┏━━
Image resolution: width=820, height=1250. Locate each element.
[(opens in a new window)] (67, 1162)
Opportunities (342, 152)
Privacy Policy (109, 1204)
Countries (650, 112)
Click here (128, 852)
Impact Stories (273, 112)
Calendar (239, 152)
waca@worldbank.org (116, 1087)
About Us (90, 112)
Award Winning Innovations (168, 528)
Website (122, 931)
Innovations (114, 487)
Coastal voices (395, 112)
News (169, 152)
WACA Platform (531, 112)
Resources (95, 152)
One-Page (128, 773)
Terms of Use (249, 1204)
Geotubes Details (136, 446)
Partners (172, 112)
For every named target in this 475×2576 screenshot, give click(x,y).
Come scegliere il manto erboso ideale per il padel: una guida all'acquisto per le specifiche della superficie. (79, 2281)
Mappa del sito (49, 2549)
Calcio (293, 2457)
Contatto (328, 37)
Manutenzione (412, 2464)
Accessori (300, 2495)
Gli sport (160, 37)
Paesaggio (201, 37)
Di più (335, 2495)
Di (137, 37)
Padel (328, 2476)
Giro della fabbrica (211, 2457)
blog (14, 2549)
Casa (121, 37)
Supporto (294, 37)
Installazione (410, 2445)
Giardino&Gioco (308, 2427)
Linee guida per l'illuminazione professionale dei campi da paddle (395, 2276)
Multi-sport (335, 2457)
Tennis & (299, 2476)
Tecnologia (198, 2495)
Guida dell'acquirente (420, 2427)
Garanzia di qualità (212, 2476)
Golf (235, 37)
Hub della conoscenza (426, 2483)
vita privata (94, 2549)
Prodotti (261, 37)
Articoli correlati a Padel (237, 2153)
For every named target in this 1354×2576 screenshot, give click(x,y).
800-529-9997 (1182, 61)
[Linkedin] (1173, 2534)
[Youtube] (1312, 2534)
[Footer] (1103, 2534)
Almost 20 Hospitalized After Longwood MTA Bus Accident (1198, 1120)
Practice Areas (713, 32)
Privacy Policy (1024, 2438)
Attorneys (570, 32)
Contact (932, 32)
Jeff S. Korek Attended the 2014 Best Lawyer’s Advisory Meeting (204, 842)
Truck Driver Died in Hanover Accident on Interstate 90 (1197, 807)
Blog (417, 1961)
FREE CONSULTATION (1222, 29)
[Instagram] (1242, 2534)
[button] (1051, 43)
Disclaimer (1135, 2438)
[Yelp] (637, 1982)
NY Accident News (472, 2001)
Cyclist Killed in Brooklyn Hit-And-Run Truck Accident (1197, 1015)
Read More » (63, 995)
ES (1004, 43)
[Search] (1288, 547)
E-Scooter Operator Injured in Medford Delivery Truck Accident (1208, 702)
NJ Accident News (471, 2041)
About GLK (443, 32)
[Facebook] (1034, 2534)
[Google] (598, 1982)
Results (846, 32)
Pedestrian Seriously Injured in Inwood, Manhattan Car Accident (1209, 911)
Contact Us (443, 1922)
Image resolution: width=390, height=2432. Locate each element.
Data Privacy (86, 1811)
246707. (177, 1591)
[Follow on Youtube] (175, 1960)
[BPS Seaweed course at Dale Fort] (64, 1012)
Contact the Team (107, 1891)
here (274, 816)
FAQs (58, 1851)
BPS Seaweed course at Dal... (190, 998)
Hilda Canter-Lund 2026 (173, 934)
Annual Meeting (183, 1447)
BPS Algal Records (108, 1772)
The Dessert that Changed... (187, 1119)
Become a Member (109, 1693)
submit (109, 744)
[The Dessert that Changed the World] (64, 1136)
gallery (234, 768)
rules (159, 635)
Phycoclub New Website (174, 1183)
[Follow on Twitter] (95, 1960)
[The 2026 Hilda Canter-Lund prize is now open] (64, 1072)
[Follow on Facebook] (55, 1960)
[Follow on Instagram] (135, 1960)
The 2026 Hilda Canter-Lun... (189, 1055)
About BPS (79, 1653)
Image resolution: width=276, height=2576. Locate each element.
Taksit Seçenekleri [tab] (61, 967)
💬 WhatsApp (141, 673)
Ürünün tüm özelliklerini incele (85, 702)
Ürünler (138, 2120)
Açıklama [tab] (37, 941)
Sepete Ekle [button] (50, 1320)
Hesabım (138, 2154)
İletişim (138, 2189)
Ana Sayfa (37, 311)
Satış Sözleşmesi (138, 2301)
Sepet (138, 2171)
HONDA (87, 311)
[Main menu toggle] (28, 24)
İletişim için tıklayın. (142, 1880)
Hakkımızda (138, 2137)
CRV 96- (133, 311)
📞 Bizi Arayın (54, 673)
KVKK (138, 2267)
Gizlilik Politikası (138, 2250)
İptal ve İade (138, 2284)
┗━━
How to complete this task> Lines in the listing above that contain the word "every" must be copied; leave out the rest.

Response>
For every named target in this 475×2576 screenshot, give click(x,y).
For every named target in this 1354×2576 screenshot, give click(x,y).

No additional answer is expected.